■ **About this exercise**
Show every line from the data below that includes "will".

Pixel coordinate grounding data:
Start of Block

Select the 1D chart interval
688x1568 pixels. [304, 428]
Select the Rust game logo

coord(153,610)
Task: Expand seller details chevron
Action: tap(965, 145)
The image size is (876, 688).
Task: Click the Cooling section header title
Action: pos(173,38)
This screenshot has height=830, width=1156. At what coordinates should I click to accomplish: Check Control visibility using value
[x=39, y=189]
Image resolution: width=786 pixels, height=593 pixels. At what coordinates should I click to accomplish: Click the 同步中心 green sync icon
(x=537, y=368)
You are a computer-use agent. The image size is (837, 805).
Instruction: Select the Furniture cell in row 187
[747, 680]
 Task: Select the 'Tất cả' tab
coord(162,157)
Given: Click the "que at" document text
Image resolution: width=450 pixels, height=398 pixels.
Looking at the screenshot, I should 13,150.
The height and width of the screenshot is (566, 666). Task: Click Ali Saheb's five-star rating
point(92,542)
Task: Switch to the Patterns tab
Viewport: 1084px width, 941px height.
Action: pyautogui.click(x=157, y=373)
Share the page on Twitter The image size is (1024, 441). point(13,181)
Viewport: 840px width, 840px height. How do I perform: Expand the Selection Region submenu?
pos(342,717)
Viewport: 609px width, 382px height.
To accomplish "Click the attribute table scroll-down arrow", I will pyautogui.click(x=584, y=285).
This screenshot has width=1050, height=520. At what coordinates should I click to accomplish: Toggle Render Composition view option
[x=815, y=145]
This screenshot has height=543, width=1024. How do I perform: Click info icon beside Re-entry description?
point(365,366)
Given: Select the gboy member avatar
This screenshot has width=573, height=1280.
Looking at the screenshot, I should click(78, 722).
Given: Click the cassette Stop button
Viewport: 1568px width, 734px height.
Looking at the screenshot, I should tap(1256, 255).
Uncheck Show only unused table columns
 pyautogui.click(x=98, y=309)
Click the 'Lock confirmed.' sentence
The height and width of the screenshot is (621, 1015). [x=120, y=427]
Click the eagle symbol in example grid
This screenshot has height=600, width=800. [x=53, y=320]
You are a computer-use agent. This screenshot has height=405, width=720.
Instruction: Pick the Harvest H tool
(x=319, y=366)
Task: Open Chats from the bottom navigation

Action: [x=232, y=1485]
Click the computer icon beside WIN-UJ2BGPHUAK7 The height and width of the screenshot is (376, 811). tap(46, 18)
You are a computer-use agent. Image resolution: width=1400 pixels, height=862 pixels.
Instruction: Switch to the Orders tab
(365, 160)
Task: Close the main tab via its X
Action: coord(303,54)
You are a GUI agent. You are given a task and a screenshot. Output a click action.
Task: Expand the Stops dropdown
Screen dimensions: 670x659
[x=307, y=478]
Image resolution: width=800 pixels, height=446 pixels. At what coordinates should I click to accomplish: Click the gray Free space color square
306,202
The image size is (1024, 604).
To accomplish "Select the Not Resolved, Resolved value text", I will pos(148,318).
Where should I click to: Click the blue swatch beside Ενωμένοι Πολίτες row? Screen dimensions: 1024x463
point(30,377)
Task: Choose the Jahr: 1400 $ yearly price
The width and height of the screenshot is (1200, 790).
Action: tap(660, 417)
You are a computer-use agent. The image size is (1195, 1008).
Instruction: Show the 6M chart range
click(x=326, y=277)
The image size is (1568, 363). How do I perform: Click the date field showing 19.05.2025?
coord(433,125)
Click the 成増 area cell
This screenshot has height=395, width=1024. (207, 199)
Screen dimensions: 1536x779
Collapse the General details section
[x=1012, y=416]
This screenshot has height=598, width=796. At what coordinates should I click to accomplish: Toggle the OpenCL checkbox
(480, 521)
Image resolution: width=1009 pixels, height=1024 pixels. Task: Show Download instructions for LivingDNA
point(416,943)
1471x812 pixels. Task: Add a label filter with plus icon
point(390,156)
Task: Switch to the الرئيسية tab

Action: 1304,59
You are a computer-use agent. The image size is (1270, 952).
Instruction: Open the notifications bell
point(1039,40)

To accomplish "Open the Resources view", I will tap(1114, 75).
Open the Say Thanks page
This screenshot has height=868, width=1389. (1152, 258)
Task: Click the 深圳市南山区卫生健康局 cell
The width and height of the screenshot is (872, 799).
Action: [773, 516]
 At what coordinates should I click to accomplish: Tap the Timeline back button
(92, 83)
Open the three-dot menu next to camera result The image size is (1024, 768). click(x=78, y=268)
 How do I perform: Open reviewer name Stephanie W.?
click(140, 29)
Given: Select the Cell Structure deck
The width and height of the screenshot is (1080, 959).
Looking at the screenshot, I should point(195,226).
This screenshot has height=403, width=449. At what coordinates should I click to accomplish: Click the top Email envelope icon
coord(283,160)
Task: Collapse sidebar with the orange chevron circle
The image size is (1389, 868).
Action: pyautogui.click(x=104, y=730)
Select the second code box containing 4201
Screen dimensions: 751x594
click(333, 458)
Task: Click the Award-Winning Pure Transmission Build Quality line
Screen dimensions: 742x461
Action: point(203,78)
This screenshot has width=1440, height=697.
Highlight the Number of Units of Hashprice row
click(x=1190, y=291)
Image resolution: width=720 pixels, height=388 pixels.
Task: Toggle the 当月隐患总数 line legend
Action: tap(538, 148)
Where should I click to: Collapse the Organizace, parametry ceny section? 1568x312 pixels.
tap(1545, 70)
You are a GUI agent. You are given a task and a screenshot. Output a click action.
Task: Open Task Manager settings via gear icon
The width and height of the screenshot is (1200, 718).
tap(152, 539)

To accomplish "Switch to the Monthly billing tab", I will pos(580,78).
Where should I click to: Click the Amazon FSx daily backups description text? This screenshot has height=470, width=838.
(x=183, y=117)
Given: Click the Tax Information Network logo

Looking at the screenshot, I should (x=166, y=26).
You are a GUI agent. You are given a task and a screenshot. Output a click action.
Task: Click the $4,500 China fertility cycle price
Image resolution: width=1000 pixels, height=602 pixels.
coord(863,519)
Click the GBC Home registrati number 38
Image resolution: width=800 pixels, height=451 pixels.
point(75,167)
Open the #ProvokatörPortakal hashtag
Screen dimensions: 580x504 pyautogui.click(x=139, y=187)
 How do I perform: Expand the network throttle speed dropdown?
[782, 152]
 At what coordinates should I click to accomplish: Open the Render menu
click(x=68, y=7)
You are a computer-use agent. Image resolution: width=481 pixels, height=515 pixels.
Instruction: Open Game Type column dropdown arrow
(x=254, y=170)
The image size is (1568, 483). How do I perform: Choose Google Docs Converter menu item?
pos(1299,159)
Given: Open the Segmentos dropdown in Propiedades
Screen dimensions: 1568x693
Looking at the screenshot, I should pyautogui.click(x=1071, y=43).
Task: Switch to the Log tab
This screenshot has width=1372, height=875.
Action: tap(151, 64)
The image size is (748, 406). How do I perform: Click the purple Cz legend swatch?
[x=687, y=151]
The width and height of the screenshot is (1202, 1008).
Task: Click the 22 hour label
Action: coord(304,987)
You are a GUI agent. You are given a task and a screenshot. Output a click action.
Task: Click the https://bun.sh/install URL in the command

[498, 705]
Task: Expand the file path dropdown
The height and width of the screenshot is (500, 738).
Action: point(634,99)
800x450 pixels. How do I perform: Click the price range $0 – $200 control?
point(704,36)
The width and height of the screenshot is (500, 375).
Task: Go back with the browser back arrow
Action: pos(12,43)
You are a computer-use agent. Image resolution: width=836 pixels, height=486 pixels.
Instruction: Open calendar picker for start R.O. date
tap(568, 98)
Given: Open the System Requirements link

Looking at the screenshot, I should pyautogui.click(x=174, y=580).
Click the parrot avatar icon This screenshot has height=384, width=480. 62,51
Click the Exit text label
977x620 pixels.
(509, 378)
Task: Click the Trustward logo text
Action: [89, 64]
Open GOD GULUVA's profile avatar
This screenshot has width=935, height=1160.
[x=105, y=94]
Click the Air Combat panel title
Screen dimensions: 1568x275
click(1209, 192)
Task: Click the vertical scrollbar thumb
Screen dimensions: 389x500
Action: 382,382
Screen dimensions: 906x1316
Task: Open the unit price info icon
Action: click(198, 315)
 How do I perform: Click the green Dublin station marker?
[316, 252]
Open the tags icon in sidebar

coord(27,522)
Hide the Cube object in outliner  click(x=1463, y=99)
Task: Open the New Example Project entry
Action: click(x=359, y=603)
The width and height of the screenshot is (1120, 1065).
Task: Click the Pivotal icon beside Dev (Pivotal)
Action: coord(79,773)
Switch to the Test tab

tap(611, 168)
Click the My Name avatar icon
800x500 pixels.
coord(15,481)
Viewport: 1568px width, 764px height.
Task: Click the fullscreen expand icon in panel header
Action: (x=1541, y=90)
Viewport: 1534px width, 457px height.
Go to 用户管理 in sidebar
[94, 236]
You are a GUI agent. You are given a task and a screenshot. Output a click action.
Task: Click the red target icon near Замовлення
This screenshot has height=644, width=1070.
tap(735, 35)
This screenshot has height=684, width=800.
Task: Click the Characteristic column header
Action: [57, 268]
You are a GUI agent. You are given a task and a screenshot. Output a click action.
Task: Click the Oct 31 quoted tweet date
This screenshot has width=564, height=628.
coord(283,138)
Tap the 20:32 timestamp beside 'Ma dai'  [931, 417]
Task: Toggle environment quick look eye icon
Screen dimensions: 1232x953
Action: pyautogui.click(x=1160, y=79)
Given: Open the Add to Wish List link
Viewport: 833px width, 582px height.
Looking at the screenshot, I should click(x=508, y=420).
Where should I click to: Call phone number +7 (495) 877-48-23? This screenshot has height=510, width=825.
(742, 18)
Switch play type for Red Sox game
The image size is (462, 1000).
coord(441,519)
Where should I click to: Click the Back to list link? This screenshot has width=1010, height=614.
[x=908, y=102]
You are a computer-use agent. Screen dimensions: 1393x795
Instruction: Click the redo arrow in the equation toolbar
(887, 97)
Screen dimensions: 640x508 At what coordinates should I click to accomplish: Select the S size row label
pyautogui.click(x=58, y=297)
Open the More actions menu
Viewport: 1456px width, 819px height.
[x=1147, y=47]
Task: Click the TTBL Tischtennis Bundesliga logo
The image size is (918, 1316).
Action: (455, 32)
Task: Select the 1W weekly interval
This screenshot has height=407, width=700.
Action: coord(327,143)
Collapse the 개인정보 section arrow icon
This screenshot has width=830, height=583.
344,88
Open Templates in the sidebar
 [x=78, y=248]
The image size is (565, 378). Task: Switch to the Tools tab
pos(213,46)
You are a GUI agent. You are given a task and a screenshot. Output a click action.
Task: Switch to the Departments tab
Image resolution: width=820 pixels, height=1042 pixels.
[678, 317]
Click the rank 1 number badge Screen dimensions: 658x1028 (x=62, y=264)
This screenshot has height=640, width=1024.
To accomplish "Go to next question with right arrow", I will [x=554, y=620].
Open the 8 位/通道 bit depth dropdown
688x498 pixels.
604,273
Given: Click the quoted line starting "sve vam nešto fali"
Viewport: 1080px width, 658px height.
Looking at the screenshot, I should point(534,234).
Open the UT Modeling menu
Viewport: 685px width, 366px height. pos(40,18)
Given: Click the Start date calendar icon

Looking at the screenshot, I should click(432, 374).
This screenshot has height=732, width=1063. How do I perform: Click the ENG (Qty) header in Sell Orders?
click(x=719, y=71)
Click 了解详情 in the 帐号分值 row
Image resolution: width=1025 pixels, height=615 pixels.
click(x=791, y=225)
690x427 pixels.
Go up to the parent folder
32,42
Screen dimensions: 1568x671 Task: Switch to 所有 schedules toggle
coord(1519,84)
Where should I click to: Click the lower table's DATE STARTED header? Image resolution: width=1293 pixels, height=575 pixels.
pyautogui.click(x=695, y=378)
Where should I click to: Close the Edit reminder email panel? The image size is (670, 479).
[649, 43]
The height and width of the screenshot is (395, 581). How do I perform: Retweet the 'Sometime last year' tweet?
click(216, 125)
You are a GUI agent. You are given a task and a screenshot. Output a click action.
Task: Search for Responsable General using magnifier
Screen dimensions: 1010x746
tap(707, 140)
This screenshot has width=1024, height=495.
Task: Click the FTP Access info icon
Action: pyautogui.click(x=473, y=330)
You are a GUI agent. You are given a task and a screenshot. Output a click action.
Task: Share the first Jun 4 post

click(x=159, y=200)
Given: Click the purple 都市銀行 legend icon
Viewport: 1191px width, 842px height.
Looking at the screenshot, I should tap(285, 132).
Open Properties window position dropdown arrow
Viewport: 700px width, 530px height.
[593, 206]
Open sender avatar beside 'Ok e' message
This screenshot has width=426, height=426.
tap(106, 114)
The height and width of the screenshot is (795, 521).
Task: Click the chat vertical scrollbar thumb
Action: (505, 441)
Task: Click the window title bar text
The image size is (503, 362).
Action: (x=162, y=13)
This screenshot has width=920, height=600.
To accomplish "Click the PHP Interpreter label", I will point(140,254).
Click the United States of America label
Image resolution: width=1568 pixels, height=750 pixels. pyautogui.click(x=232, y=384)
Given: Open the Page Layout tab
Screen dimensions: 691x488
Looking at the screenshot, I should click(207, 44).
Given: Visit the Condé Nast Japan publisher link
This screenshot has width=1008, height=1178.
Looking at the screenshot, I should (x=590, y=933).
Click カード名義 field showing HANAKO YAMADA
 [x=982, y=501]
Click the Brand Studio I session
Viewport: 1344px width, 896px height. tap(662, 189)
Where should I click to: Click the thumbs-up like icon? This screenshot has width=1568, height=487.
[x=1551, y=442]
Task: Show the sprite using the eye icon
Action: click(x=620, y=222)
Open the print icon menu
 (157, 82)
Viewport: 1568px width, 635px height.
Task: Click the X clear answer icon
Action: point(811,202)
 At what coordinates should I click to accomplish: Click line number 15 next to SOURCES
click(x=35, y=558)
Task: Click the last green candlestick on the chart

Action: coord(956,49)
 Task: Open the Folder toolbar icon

End of Block

■ **Result**
To accomplish "Click the attribute table scroll-down arrow", I will pyautogui.click(x=584, y=285).
To accomplish "Select the Not Resolved, Resolved value text", I will pos(148,318).
To accomplish "Open the Resources view", I will tap(1114, 75).
To accomplish "Switch to the Monthly billing tab", I will pos(580,78).
To accomplish "Go to next question with right arrow", I will [x=554, y=620].
To accomplish "Click the PHP Interpreter label", I will point(140,254).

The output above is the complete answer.